Shock-a-Lock-a-Boom!
Ok, now it is time to reveal my role.... I am the official priest of Crom for the Gonzo Herald. When men drink to Crom they become mighty in ways unfathomable to you mere mortal yutzes, and women? when they drink to Crom, they become nubile and unquenchable. So. Yuh gunna drink to Crom? Dean Burgess did. This is his story.
Dean was a big ole slobbering dio fan, loving the music... but stuck making sounds that didn't destroy earthly denizens... he grew weary.... he flirted with suicide... he whined a lot about how australian television sucks.... you know.... the usual shit.... then.... he pounded a 12 pack to Crom... and it all began.
What began? LUTHOR... his band.... a band of him destroying the 80s rock gods that he used to idolize and now has surpassed. Crunchy metal riffs.... mind destroying slubhuman vocals... atmospheric synthesizer crap that turns your will to dogshit... and the girls? girls crawling out of the woodwork to lick his left buttcheek.
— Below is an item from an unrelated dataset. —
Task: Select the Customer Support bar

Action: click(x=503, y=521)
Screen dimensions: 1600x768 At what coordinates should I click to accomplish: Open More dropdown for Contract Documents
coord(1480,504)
Now. I know you're thinking... what kind of shit is this.... all we gotta do is drink to Crom and our soul will become shriven and mightier then yer standard yahoo? The answer is Yes. Yes to booze. Yes to Crom. Yes to Mind DESTROYING Metal.
Ok, maybe i've been preaching to the disciples of Crom for too long..... maybe you don't understand... maybe you're bound up in some primitive lightning god cult that got softened and turned to pap by the romans. YOU CAN DIE. I mean that... you can take the top of your head off and smear your brains on crackers for all I care. The dogs will eat your corpse and I'll still be hoisting the flagon of greed to Crom. For Crom knows what I want for his service.... not just your usual future afterlife battle skills and giant sword to slaughter democrats with.... but a full on earthly crom stash of gold, jewels, and maidens dripping with chains.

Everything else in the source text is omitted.